---------- Records to use ----------

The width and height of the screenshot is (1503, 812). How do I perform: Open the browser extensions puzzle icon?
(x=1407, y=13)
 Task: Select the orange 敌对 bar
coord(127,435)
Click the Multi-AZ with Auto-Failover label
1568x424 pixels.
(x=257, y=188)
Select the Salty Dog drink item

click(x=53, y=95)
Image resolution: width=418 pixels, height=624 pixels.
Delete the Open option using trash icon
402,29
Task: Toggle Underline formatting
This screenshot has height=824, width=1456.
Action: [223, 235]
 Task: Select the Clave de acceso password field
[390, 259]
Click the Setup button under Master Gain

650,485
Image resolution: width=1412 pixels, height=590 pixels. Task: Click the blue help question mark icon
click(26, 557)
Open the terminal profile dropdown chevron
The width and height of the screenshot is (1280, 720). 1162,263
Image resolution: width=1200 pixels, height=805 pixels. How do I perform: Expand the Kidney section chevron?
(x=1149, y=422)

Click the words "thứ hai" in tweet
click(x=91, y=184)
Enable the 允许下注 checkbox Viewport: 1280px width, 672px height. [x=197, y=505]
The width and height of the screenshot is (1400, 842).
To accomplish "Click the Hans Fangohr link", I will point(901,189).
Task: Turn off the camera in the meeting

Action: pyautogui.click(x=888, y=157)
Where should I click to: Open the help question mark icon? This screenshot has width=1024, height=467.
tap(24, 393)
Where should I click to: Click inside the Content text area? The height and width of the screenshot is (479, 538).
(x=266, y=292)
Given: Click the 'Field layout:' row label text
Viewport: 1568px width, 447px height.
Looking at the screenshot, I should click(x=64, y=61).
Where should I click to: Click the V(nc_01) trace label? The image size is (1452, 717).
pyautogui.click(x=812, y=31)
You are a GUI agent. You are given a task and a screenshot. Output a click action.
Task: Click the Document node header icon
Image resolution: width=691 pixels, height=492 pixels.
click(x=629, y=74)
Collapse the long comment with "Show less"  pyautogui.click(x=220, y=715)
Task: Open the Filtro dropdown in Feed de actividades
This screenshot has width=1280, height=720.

----------

▸ **Given exercise**:
Copy out the data above exactly, everything from the line containing "Task: Select the orange 敌对 bar" down to the line containing "click(x=53, y=95)", both included.

▸ **Exercise response**:
 Task: Select the orange 敌对 bar
coord(127,435)
Click the Multi-AZ with Auto-Failover label
1568x424 pixels.
(x=257, y=188)
Select the Salty Dog drink item

click(x=53, y=95)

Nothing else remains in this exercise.